Passing hunger led to the gravest results. Jacob sod a pottage of lentiles the day when Esau returned faint and famished (ver. 29). This gave the occasion. Jacob earnestly sought that title which to his forefathers and his descendants was bound up with blessing; and he knew that his brother had no such value for it. He therefore availed himself of Esau's need to strike the bargain. “Feed me, pray, with the red, that there,” said the spent hunter. “Sell me to-day thy birthright,” eagerly replied the unbelieving believer.
Thus Esau, ever open to the present, agreed and swore to it (30-33).
“And Jacob gave Esau bread and the pottage (or, dish) of lentiles; and he ate and drank and rose up and went his way,” with the simple and solemn comment, “thus Esau despised his birthright.”
No doubt, the edge of his appetite was keen, and the dish before his eyes was tempting to the hungry hunter. But had he no father that loved him, no mother to pity and provide? Blame Jacob as you will for seizing the opportunity for what he valued if Esau did not. And this was now evident: no hunger and thirst for him an hour longer. “That red there” he must have at once, cost what it might. Let others be for Christ's sake “in watchings often, in hunger and thirst, in fastings, in cold and nakedness.” What was that to one who lived only to please himself? He could not fast another hour. “Behold, I am going to die, and what is this birthright to me?”

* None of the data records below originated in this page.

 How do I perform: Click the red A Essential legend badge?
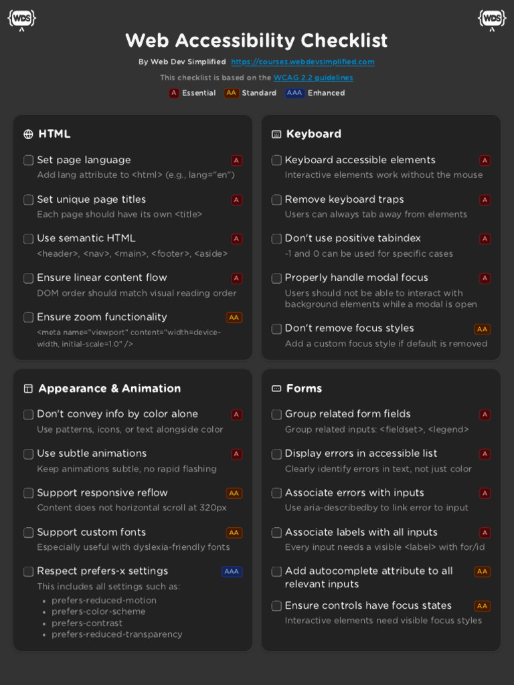pyautogui.click(x=174, y=94)
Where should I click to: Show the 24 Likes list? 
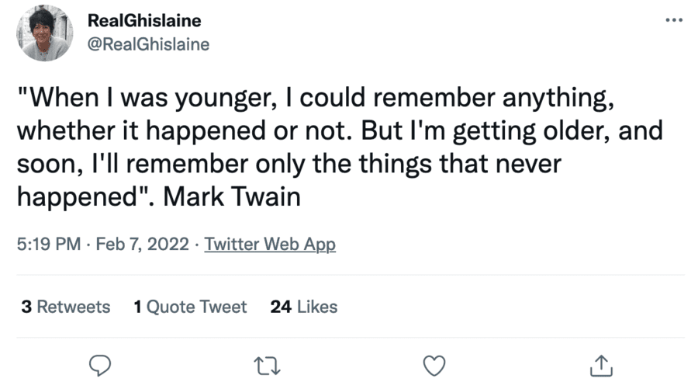click(x=304, y=307)
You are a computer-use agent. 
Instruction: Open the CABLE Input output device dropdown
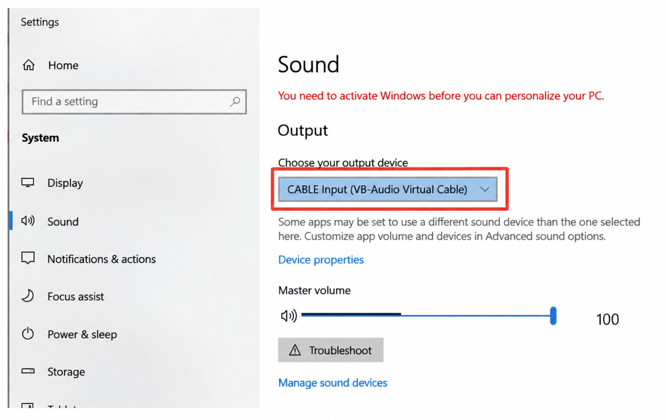coord(388,189)
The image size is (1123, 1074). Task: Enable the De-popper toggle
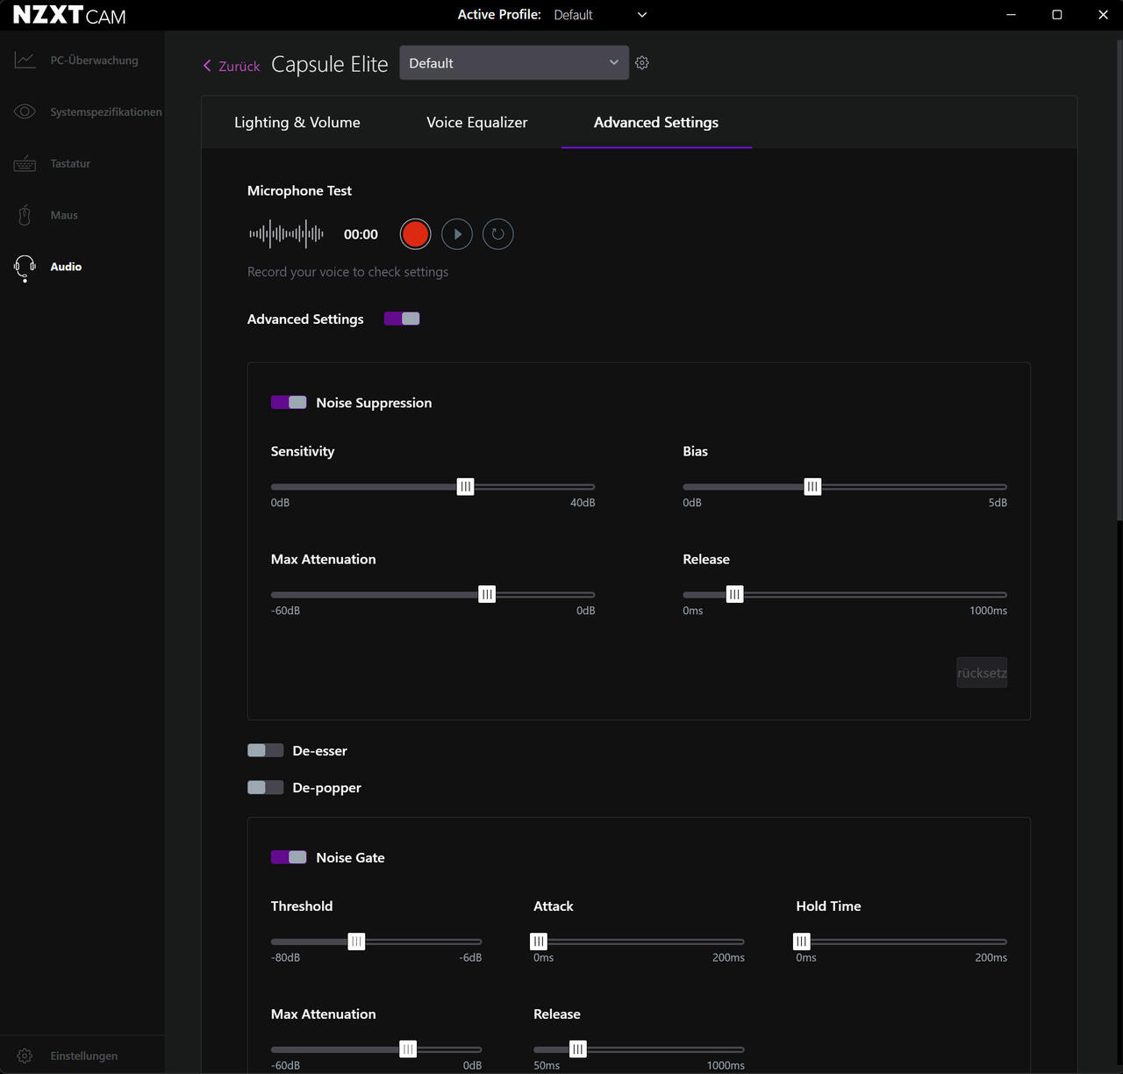click(x=265, y=787)
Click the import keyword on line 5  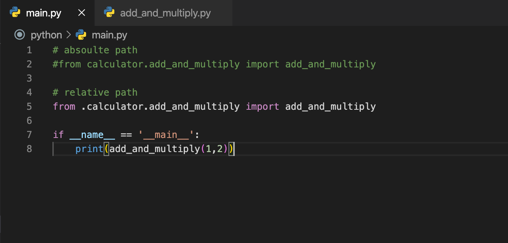click(x=262, y=106)
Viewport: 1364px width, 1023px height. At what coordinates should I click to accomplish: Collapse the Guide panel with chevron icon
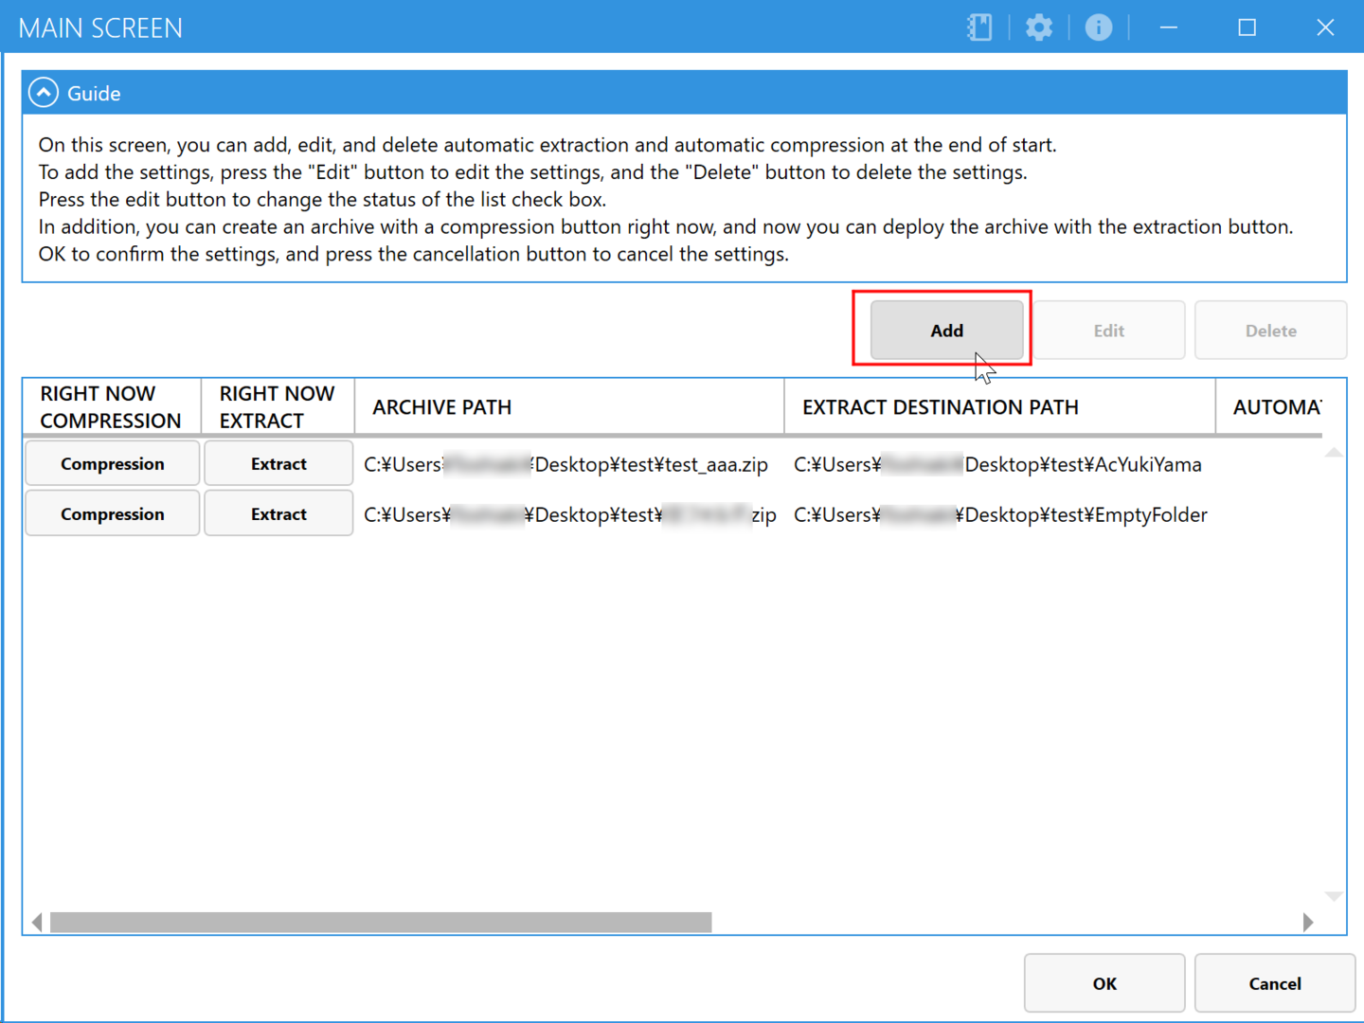point(44,93)
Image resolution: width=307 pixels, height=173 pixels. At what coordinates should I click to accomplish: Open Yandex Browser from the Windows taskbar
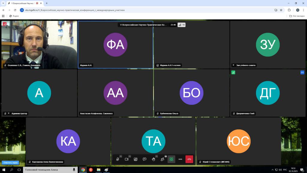[91, 170]
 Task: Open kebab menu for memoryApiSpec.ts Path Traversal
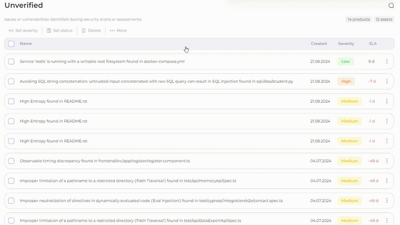(387, 181)
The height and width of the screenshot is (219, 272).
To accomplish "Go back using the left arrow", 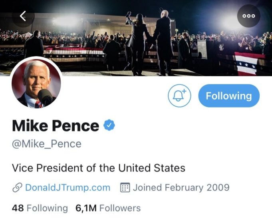I will (23, 16).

Ishmael, the bond-servant's son, was evil enough. Born of the flesh only, he persecuted him that was born after the Spirit; he mocked the son and heir of Abraham born under circumstances which pointed to God's intervention for all who believe. But Esau was all the more guilty because according to prayer and prophecy he was born of the heir of promise, with whatever of advantage over Jacob that an earlier birth could give. Was not he equally with Jacob brought up in the familiar sound of God's word and ways as far as this is known? But tried in a way which to a hunter should have been comparatively light, and with resources at hand which never had failed, and which it would be monstrous to conceive could fail his urgent need, he deliberately sold his own birthright “for one meal” (Heb. 12:1616Lest there be any fornicator, or profane person, as Esau, who for one morsel of meat sold his birthright. (Hebrews 12:16)), and thus incurred from the Holy Spirit the awful stigma of a “profane person.”